Geographic hotspots of ‘missing zoonoses’ vary by host taxonomic order, with foci for carnivores and even-toed ungulates in Eastern and Southern Africa, bats in South and Central America and parts of Asia, primates in specific tropical regions in Central America, Africa, and Southeast Asia; and rodents in pockets of North and South America and Central Africa. Areas where ‘missing zoonoses’ predictions were systematically biased varied by taxonomic order, but included large parts of Africa for the all mammal dataset (Fig. 3a, Extended Data Figs. 3–8f). In contrast, the distribution of bias in predicting the ‘missing viruses’ for all mammals was limited to patches of northeastern Asia, Greenland, Peninsular Malaysia, and scattered grid cells in Western Asia and Patagonia (Extended Data Fig. 3c). We also identify geographic regions with large numbers of mammal species currently lacking any information regarding their viral diversity (Extended Data Figs. 3i–8i). In combination, these maps can be used for cost effective allocation of future resources for viral discovery programs, such as the recently proposed “Global Virome Project”27.

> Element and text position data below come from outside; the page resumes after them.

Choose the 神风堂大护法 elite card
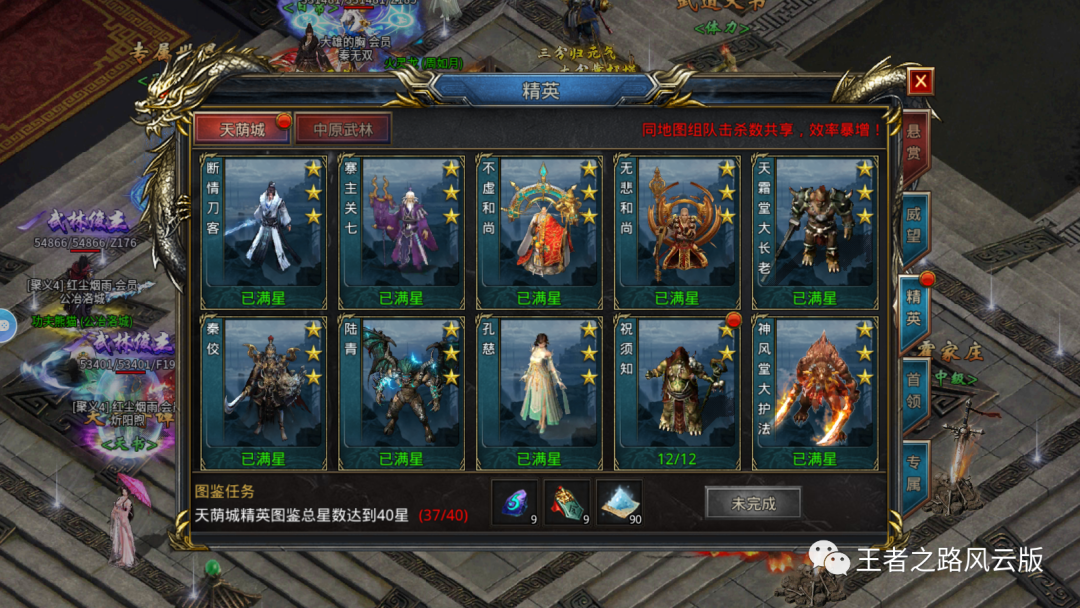Image resolution: width=1080 pixels, height=608 pixels. (x=815, y=392)
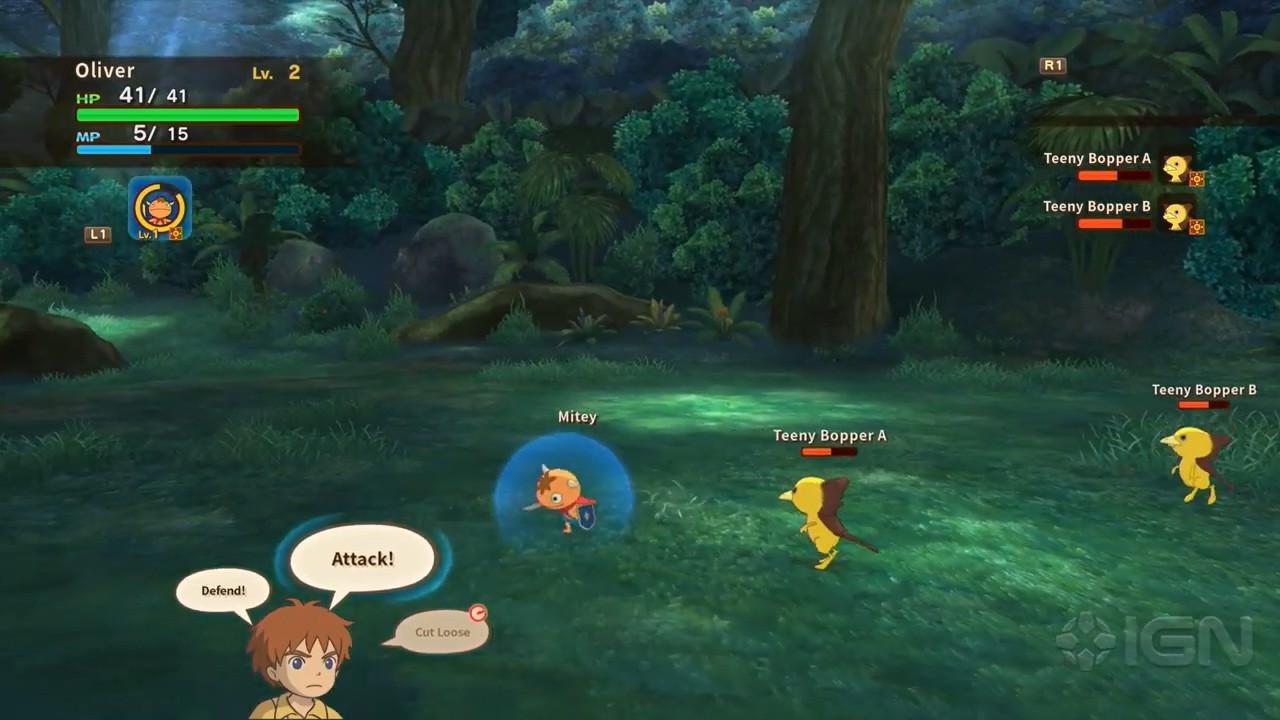
Task: Select the Attack! command bubble
Action: click(362, 559)
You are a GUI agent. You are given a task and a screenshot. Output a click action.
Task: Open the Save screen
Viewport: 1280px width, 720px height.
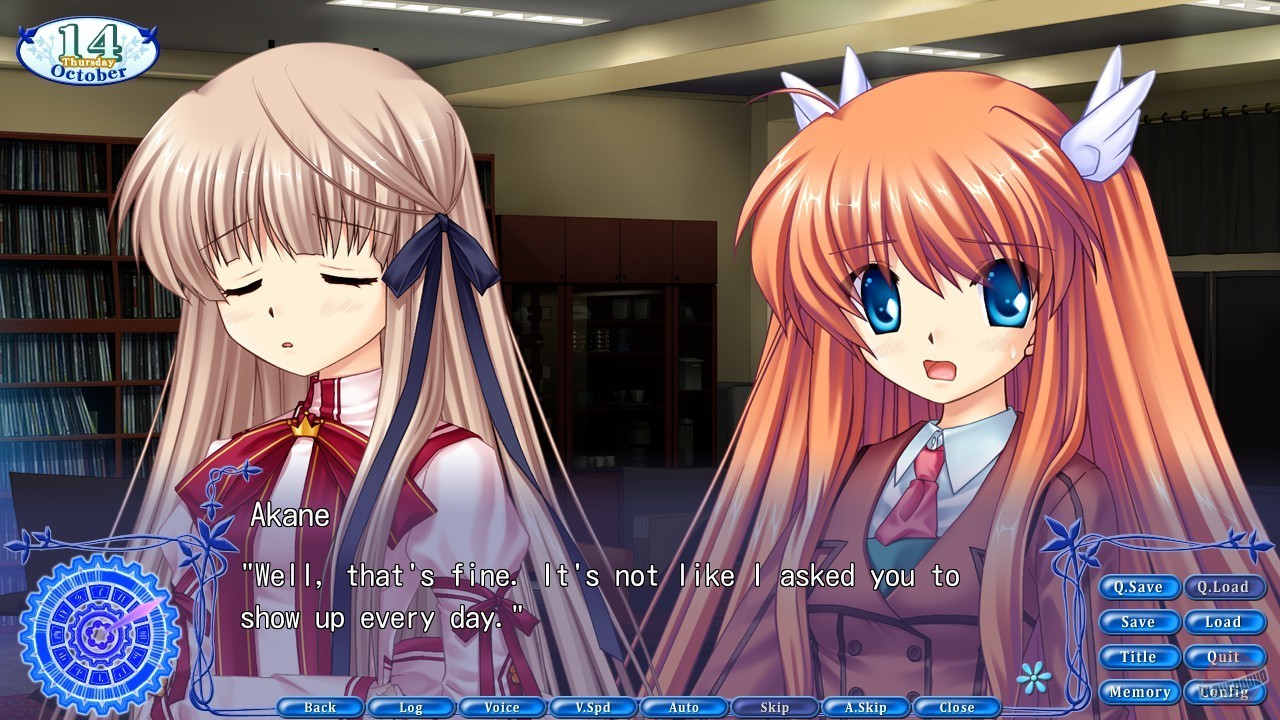[x=1138, y=622]
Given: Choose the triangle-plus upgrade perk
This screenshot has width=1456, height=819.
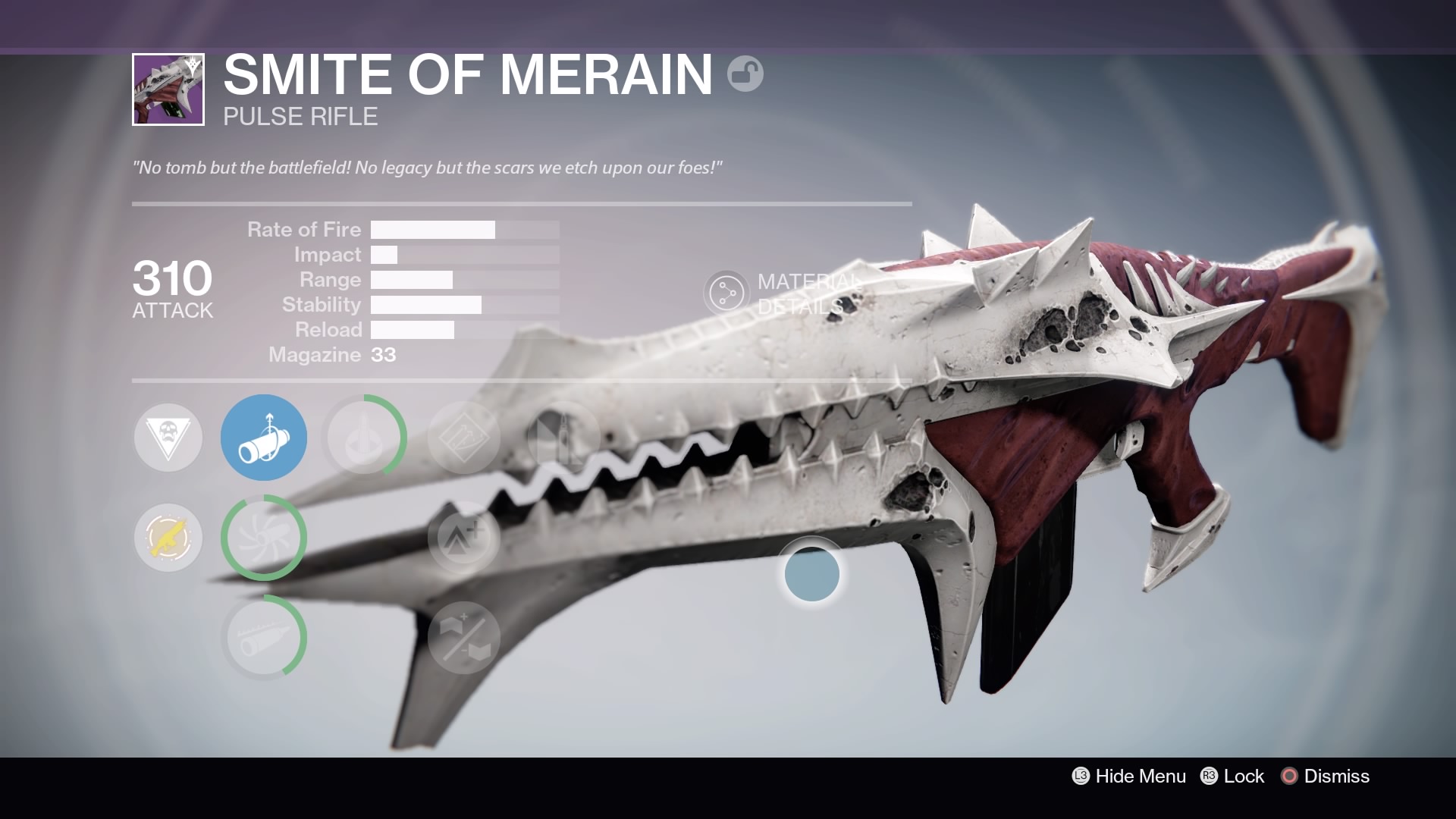Looking at the screenshot, I should click(464, 538).
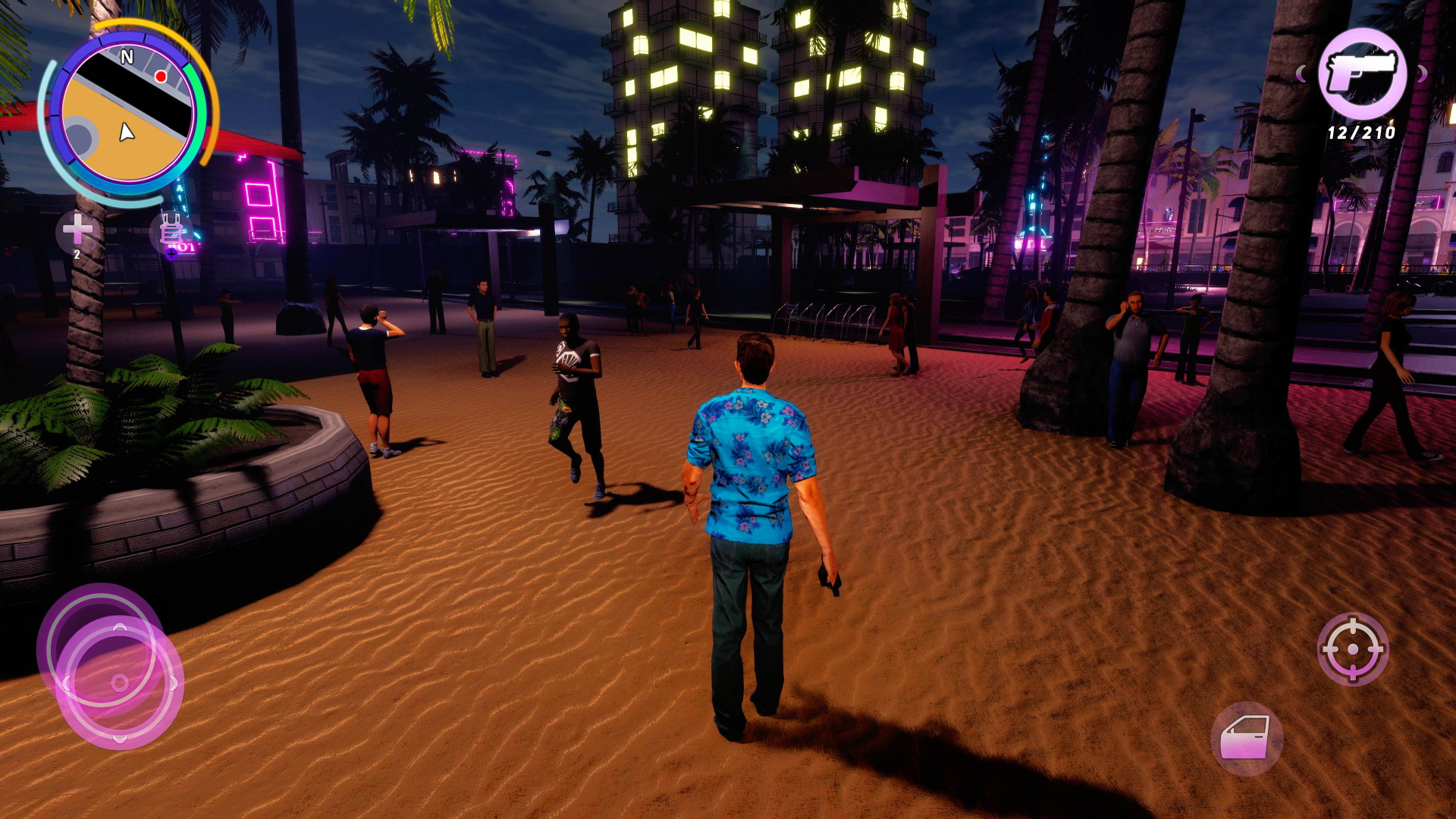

Finally, a significant challenge to preventing future disease emergence is estimating the zoonotic potential of a newly-discovered viral species or strain based on viral traits4–6,28. The best model for determining whether or not a known virus (n=586 mammalian viruses) has been observed as zoonotic explained 27.2% of total deviance and included maximum phylogenetic host breadth (PHB – a virus-specific trait that measures the phylogenetic range of known hosts, excluding humans), research effort, whether or not a virus replicates in the cytoplasm, is vector-borne, or is enveloped, and average genome length (Fig. 4). Using the ‘stringent’ dataset to define whether a virus is zoonotic resulted in a reduced model that excluded enveloped status and genome length (Extended Data Table 1). Our findings confirm a positive relationship between zoonotic potential and ability to replicate in the cytoplasm7, and that viruses with arthropod vectors may be able to infect a wider range of mammalian hosts5. Our phylogenetically-explicit measure of host breadth, PHB, can be used at various hierarchical taxonomic levels to quantify and rank viruses from specialist to generalist, and was the strongest predictor of zoonotic potential (12.4% of total deviance explained). This highlights the value of field programs to identify the natural host range of newly discovered pathogens in order to develop early proxies for their zoonotic potential4. Significant variation in PHB across viral families is suggestive of intrinsic differences in a virus’ ability to infect diverse hosts, and this relates to the proportion of observed zoonoses in each family (Fig. 4a).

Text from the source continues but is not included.